Source: x264 r1080 GIT (git://git.videolan.org/x264.git)

Applied patches (current versions):


x264_hrd_pulldown.09_interlace.diff

x264_win_zone_parse_fix_05.diff


Please check http://forum.doom9.org/showthread.php?t=130364 and http://git.videolan.org/gitweb.cgi?p=x264.git;a=shortlog for more info

Compiled by techouse on January 15th 2009, 12:44:54 CET with GCC-4.3.2 on Windows Vista Business SP-1 64-bit.

Commandline used: ./configure --extra-cflags="-march=core2" && make fprofiled

Platform: X86
System: MINGW
asm: yes
avis input: yes
mp4 output: yes
pthread: yes
debug: no
gprof: no
PIC: no
shared: no
visualize: no

roozhou
15th January 2009, 14:40
Not as if it matters, as this code is only run 16384 times for each QP at most. If anybody cared, I would have made a LUT.

Will you define them as constants(64k larger executable) or calcultate them at run-time?

Dark Shikari
15th January 2009, 15:55
Will you define them as constants(64k larger executable) or calcultate them at run-time?Runtime, of course.
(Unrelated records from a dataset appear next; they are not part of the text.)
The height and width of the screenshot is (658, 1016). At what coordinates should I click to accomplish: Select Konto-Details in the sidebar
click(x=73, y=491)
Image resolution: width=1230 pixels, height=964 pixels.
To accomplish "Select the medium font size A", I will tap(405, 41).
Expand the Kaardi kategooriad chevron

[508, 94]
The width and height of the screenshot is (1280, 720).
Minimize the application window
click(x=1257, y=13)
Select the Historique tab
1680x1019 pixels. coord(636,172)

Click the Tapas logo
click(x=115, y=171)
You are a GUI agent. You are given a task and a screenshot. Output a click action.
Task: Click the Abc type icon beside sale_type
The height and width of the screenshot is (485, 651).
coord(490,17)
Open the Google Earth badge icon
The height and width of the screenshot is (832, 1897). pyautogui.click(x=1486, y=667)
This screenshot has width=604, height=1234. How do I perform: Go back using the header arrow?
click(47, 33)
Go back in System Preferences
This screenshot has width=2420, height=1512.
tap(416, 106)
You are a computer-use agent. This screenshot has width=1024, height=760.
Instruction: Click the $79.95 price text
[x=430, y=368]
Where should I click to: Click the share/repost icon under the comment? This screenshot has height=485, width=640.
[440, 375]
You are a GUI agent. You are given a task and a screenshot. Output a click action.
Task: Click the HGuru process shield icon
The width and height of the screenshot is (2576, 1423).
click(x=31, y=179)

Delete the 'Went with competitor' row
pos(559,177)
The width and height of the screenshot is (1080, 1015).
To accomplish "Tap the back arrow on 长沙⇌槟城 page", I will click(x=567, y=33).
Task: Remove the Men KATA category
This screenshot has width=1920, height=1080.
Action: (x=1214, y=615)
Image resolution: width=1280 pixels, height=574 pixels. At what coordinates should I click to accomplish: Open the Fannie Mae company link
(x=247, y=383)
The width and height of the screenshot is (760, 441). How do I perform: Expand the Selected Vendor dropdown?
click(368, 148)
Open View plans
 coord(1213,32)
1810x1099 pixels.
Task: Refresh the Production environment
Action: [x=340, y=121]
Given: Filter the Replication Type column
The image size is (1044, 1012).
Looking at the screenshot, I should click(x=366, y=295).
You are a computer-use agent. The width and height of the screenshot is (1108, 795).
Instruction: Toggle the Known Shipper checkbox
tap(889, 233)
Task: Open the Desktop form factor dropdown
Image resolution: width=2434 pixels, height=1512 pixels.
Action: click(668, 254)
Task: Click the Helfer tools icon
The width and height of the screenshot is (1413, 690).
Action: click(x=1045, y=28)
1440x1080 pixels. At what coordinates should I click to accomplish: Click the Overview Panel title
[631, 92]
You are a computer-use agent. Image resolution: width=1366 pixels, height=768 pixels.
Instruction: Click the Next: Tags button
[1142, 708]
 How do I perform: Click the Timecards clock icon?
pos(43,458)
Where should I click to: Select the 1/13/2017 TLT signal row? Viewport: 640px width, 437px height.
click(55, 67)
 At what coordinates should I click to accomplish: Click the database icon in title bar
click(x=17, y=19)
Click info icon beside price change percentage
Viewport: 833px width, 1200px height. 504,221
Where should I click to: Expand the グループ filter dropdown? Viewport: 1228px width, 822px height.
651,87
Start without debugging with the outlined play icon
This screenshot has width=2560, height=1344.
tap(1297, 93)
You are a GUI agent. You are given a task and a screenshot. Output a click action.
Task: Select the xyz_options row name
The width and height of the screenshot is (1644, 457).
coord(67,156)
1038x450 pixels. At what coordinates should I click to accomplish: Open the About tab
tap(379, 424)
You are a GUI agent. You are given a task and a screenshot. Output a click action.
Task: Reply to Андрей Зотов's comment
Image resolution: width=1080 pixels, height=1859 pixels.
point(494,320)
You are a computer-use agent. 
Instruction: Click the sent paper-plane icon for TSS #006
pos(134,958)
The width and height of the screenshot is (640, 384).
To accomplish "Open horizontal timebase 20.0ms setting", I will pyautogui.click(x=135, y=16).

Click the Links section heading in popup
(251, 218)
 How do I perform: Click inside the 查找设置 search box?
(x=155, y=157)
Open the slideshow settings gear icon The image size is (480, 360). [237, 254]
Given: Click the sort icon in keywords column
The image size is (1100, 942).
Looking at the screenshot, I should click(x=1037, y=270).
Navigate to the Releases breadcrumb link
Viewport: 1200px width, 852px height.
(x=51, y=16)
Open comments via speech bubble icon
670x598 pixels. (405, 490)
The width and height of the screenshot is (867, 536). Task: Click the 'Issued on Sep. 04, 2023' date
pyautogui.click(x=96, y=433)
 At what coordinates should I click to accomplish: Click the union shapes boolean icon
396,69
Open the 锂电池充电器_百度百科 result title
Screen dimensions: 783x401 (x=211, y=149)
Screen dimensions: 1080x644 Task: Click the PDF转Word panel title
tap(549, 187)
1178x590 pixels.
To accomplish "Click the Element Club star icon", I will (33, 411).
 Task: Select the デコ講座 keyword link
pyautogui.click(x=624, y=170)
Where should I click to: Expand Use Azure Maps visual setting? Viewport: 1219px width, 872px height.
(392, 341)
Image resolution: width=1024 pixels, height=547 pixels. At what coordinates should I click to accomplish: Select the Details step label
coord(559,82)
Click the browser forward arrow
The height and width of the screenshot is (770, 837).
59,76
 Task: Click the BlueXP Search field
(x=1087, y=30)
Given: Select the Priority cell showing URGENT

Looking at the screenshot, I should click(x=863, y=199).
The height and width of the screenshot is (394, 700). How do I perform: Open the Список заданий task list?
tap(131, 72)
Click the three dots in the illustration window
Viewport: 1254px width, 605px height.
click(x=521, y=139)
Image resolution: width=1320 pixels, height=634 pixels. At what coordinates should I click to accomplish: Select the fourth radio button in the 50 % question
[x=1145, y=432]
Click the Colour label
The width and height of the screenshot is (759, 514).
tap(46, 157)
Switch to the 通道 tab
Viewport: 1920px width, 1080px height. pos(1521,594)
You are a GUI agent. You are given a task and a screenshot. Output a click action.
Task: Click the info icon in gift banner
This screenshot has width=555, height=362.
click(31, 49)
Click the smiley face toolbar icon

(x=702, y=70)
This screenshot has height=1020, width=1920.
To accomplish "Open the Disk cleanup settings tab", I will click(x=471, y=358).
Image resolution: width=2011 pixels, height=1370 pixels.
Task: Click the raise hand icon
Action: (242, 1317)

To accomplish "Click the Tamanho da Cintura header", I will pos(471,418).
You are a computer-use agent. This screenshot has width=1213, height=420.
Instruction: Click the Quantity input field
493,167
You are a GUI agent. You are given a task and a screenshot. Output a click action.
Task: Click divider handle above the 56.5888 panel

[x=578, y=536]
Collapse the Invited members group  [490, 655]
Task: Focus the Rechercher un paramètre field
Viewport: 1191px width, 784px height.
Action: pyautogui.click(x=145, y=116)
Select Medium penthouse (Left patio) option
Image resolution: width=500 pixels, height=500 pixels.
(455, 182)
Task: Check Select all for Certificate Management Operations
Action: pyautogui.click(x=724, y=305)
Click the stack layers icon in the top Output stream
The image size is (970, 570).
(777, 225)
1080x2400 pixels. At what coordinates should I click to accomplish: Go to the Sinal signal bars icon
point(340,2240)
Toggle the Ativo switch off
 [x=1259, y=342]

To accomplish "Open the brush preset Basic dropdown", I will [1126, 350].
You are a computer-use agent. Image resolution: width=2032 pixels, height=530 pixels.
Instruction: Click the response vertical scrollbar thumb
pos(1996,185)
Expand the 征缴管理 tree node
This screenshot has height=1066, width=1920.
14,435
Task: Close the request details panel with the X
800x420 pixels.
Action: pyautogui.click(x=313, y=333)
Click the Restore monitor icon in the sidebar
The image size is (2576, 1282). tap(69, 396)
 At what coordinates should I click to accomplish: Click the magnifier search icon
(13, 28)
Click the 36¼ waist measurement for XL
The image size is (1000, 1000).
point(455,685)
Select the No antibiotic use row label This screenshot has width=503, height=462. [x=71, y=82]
No point in wasting executable size calculating a huge table.

skystrife
24th January 2009, 03:31
x264.1088M.exe (http://www.mediafire.com/?zoiryjtrikf) - Alternate Download (http://skystrife.com/x264/x264.1088M.exe)

Patches used:

x264_hrd_pulldown.09_interlace.diff
x264_win_zone_parse_fix_05.diff (http://skystrife.com/x264/x264_win_zone_parse_fix_05.diff)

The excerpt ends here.